Micro-RNA Biogenesis Genes (AGO1 and GEMIN4) Single Nucleotide Variants of Bad Prognosis and Poor Therapeutic Response in Egyptian Chronic Myeloid Leukemia Patients: Case–control Study

Wafaa Abd Abdelghany; Mohamed Emam; Usama Elnagar; Rehab Helmy; Osama H. Korayem; Naglaa M. Hassan

doi:10.3889/oamjms.2021.6160

Authors

Wafaa Abd Abdelghany Department of Clinical and Chemical Pathology, Faculty of Medicine, Cairo University, Cairo, Egypt https://orcid.org/0000-0001-6072-1318
Mohamed Emam Department of Medical Oncology, National Cancer Institute, Cairo University, Cairo, Egypt
Usama Elnagar Department of Medical Oncology, WadiElneel Hospital, Cairo, Egypt
Rehab Helmy Department of Clinical and Chemical Pathology, Faculty of Medicine, Cairo University, Cairo, Egypt https://orcid.org/0000-0003-3948-6477
Osama H. Korayem Department of Biotechnology and Life Sciences, Faculty of Postgraduate Studies for Advanced Sciences, Beni-Suef University, Beni-Suef, Egypt https://orcid.org/0000-0001-7793-2760
Naglaa M. Hassan Department of Clinical Pathology, National Cancer Institute, Cairo University, Cairo, Egypt

DOI:

https://doi.org/10.3889/oamjms.2021.6160

Keywords:

Chronic myeloid leukemia, Clinical, Prognosis, Therapy, Variants

Abstract

BACKGROUND: Chronic myeloid leukemia (CML) is one of the most common hematological tumors. Gene candidate studies cleared the association of single genetic variants (SNVs) to the risk and progression in CML. MicroRNA biogenesis genes disruption contributes a fundamental role in carcinogenesis.

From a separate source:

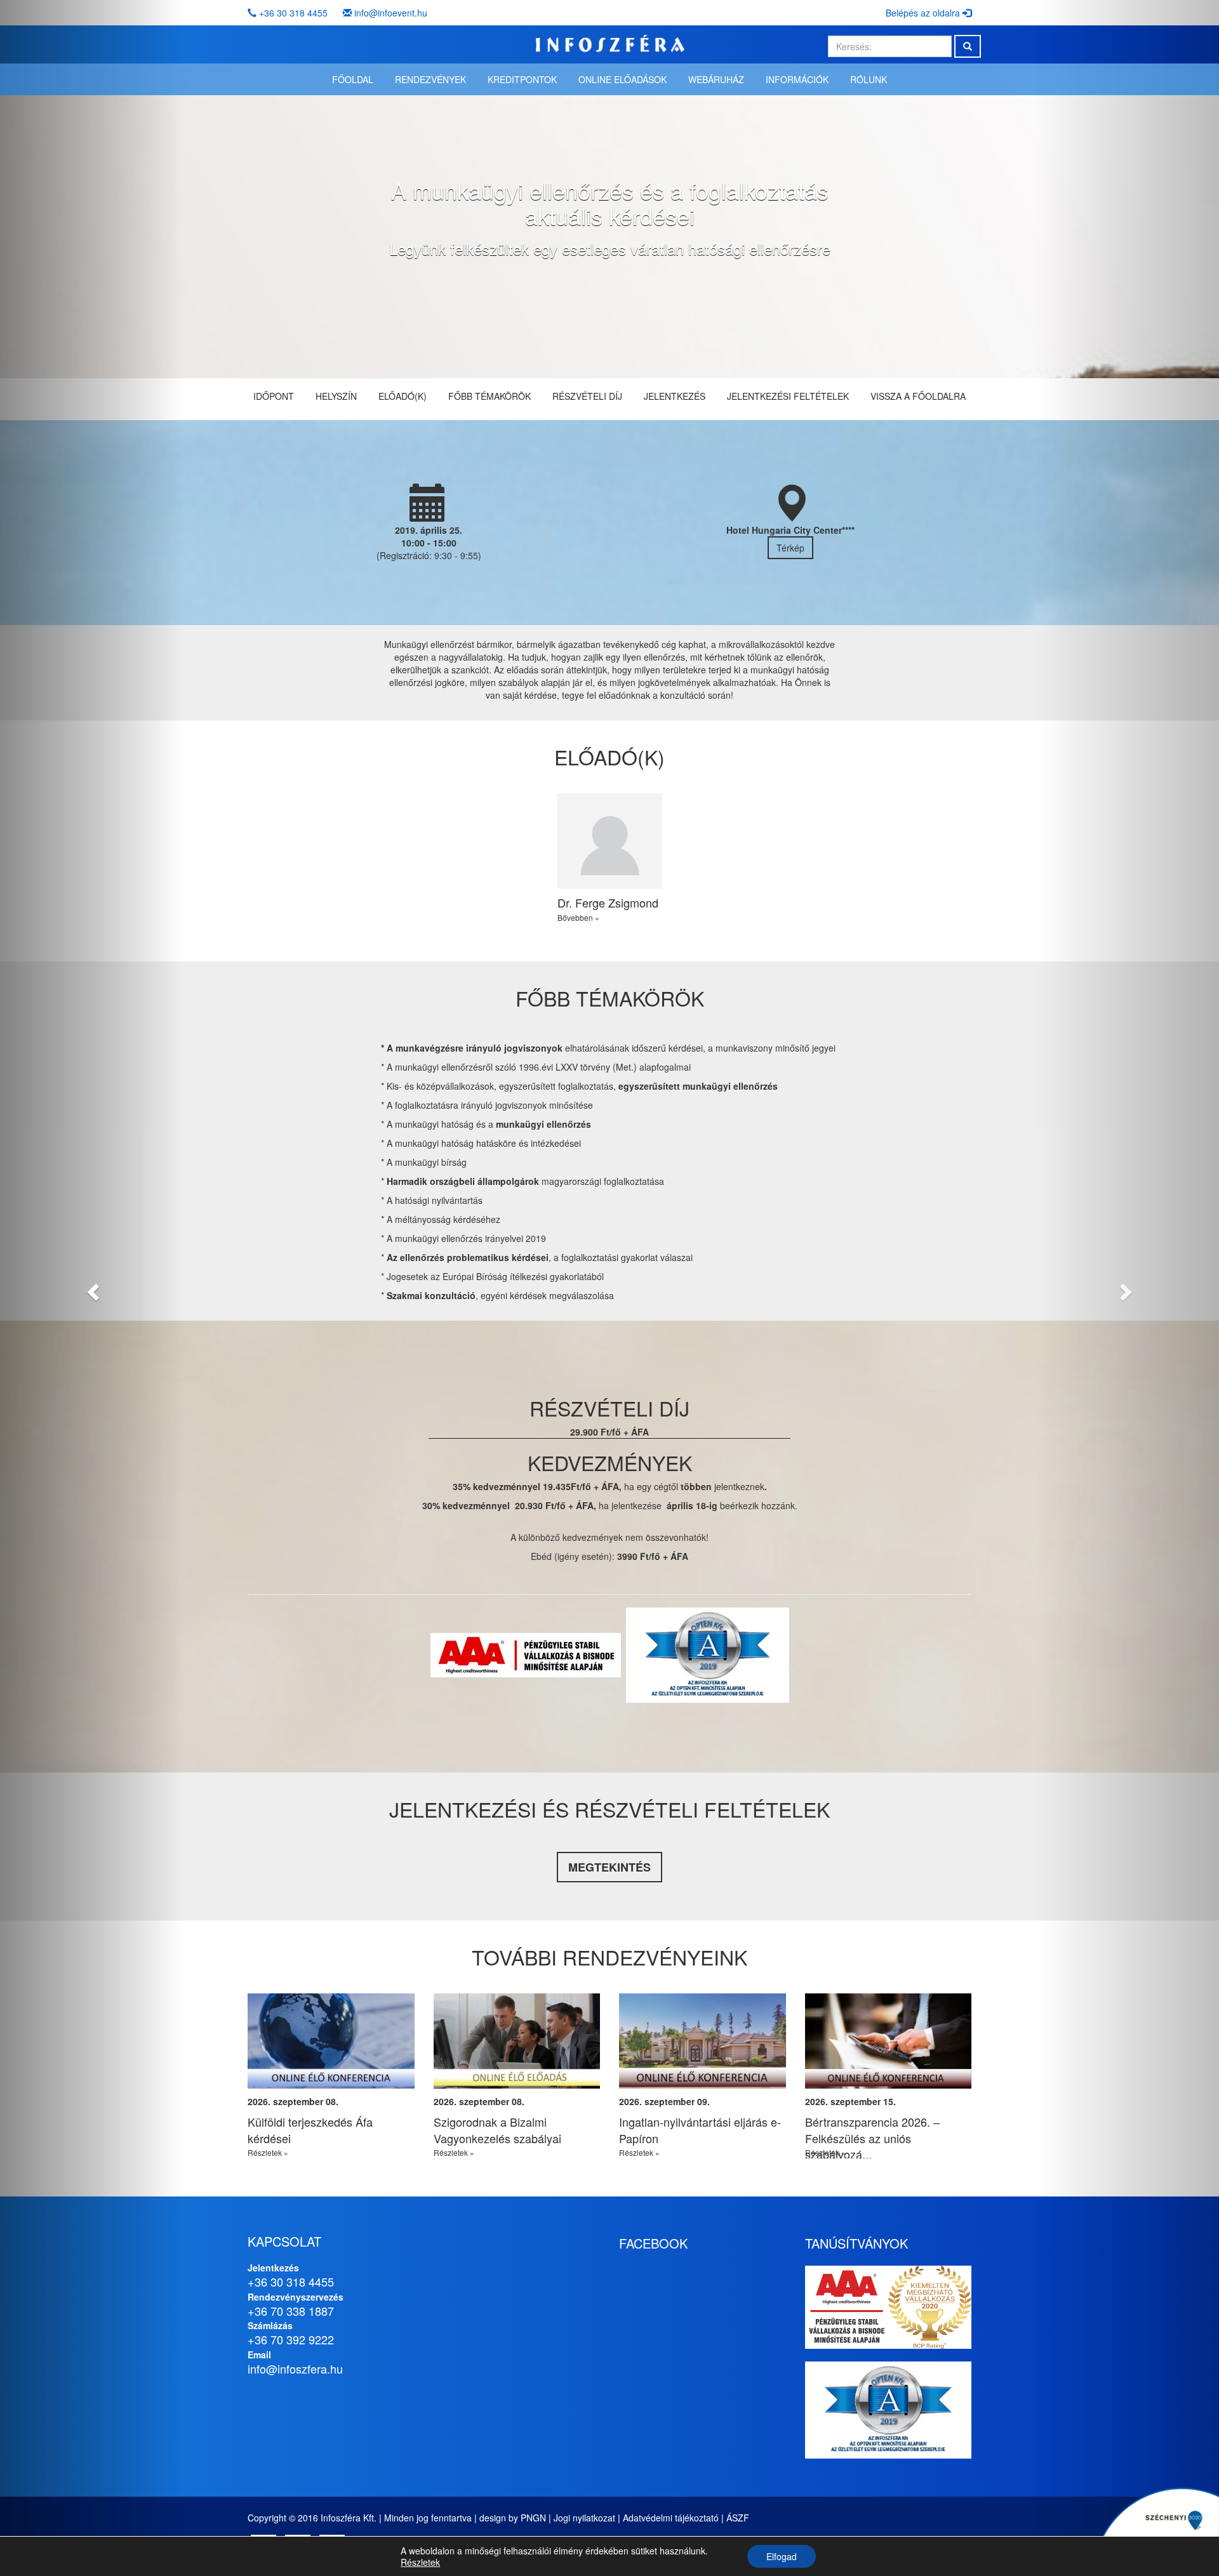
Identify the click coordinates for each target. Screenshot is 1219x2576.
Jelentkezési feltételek (788, 396)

AIM: We aimed to determine the association between rs636832 and rs2740348 SNVs of AGO1 gene and GEMIN4 gene, respectively, and the risk and prognosis in CML Egyptian patients with 5 years survival estimation.

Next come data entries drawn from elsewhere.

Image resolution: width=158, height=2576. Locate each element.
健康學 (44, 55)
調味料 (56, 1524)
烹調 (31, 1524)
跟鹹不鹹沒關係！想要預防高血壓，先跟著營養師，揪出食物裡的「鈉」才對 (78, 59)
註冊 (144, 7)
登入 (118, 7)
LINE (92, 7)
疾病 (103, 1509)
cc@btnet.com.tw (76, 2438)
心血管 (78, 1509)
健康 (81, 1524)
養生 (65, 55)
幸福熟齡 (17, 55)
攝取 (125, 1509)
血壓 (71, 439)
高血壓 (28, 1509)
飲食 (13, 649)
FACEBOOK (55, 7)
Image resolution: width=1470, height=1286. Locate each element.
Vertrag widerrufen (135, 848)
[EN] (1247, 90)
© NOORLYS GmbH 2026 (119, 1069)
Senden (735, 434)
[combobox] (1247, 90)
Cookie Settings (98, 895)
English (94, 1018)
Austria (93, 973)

METHODS: The study was conducted on 110 newly diagnosed CML patients and 110 age and sex healthy matched controls. Real-time polymerase chain reaction utilizing TaqMan probes was operated to demonstrate genetic modalities of rs636832 and rs2740348.

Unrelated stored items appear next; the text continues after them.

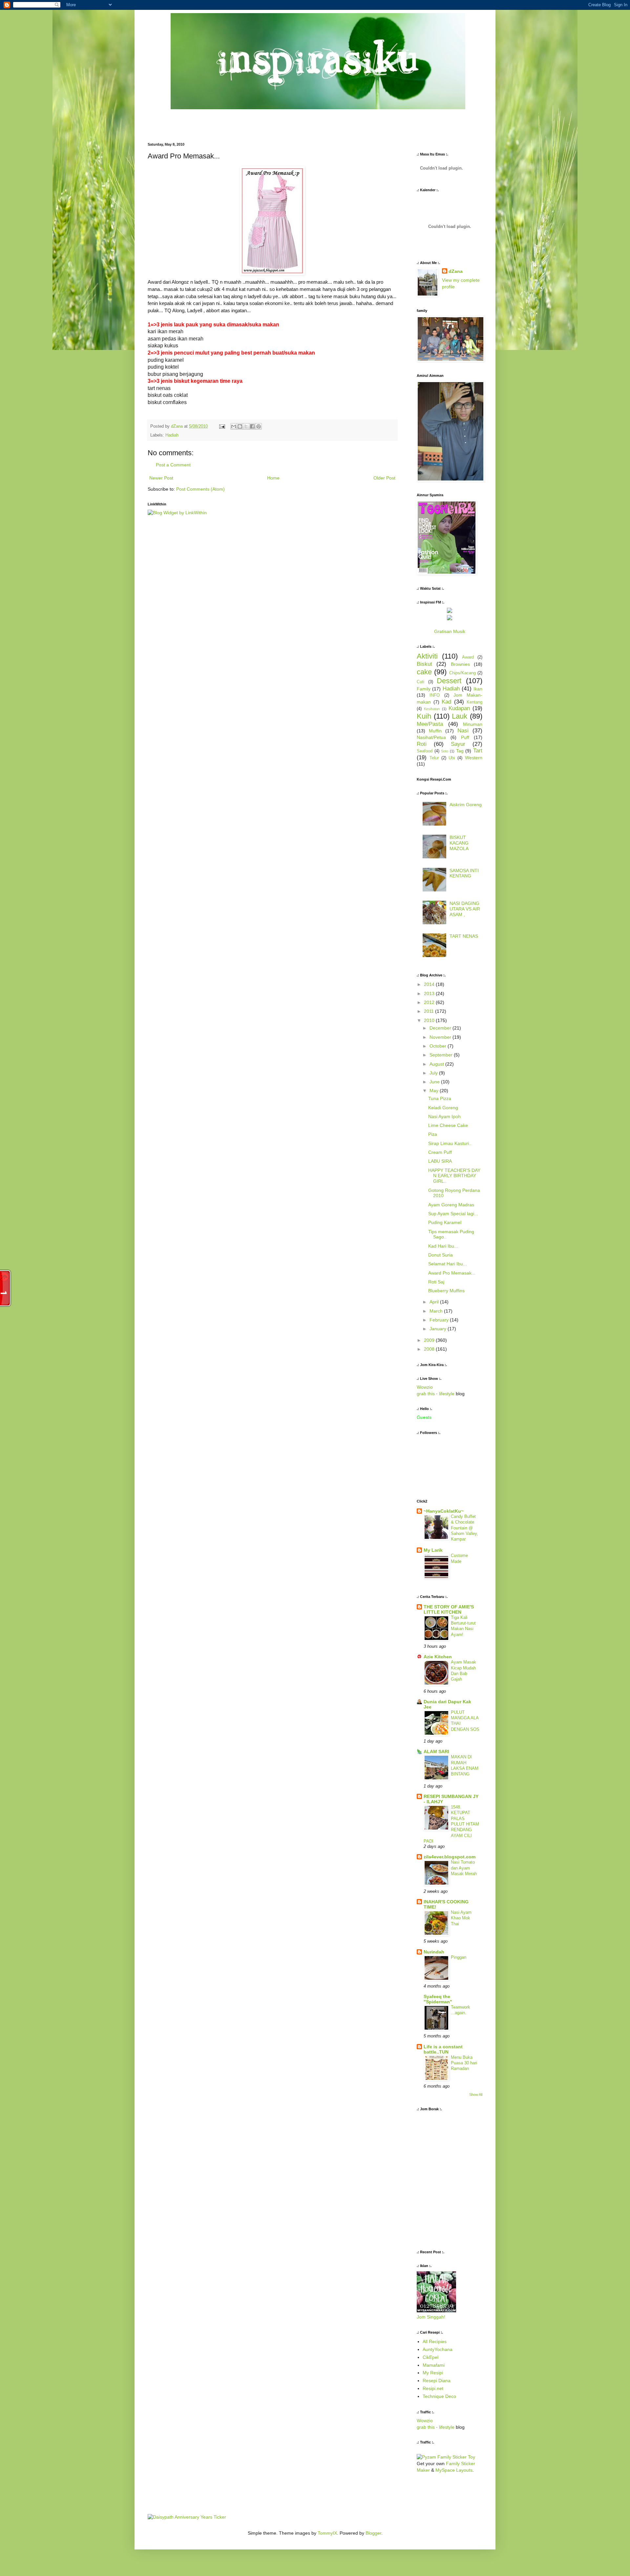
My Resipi (433, 2372)
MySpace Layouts (453, 2470)
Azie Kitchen (438, 1656)
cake (424, 672)
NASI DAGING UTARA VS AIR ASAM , (465, 909)
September (442, 1054)
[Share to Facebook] (252, 426)
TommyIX (327, 2533)
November (441, 1037)
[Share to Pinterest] (258, 426)
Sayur (458, 744)
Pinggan (458, 1957)
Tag (460, 750)
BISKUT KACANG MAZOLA (459, 843)
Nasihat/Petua (431, 737)
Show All (475, 2094)
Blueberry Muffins (446, 1290)
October (439, 1046)
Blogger (373, 2533)
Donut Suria (440, 1254)
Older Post (384, 477)
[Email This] (233, 426)
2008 (430, 1349)
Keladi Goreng (443, 1107)
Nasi (463, 730)
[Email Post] (221, 426)
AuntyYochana (437, 2349)
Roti (422, 744)
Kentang (474, 702)
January (439, 1328)
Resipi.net (433, 2388)
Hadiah (171, 435)
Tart (477, 750)
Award (468, 657)
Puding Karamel (444, 1222)
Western (473, 757)
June (435, 1081)
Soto (444, 751)
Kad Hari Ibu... (443, 1246)
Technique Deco (439, 2396)
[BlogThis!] (240, 426)
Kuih (424, 716)
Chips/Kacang (462, 673)
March (437, 1311)
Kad (446, 702)
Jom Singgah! (431, 2317)
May (435, 1090)
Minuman (472, 724)
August (437, 1064)
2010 (430, 1020)
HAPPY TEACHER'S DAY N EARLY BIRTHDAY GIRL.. (454, 1176)
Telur (434, 758)
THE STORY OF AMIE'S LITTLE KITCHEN (449, 1609)
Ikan (477, 688)
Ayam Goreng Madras (451, 1204)
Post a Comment (173, 464)
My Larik (433, 1550)
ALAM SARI (436, 1751)
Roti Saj (436, 1281)
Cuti (420, 682)
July (434, 1072)
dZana (456, 271)
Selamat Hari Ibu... (447, 1263)
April (435, 1301)
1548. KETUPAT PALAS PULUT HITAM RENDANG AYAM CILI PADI (451, 1824)
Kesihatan (432, 709)
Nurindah (434, 1951)
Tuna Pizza (439, 1098)
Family (423, 688)
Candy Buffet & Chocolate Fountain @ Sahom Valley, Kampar (464, 1528)
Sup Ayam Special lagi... (453, 1213)
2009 (430, 1340)
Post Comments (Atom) (200, 489)
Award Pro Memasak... (451, 1273)
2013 (430, 993)
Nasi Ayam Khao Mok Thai (461, 1918)
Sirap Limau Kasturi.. (450, 1143)
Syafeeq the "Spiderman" (438, 1999)
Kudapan (459, 708)
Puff (465, 737)
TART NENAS (464, 936)
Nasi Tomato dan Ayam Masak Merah (464, 1868)
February (440, 1319)
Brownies (460, 664)
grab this (426, 1393)
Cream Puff (440, 1152)
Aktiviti (427, 656)
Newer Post (161, 477)
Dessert (449, 681)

RESULTS: No significance difference was observed between the cases and controls regarding the genotypic and allelic frequencies for both variants. On the other hand, the rs636832 GG genotype was more evident at a younger age of diagnosis and associated with the poor grades of the Sokal and Eutos scores. As well, rs2740348 CC genotype was encountered in high Eutos score levels. Regarding the response therapy, rs636832 GG genotype was overrepresented in the resistance to Imatinib while rs2740348 CC genotype was prevalent in the resistance to both Imatinib and Nilotinib. Overall survival was of no statistical significance for both variants.

CONCLUSION: Our study revealed that the major homozygous genotypes of both variants were associated with bad prognostic clinical scores and poor response to therapy but with no role in CML risk.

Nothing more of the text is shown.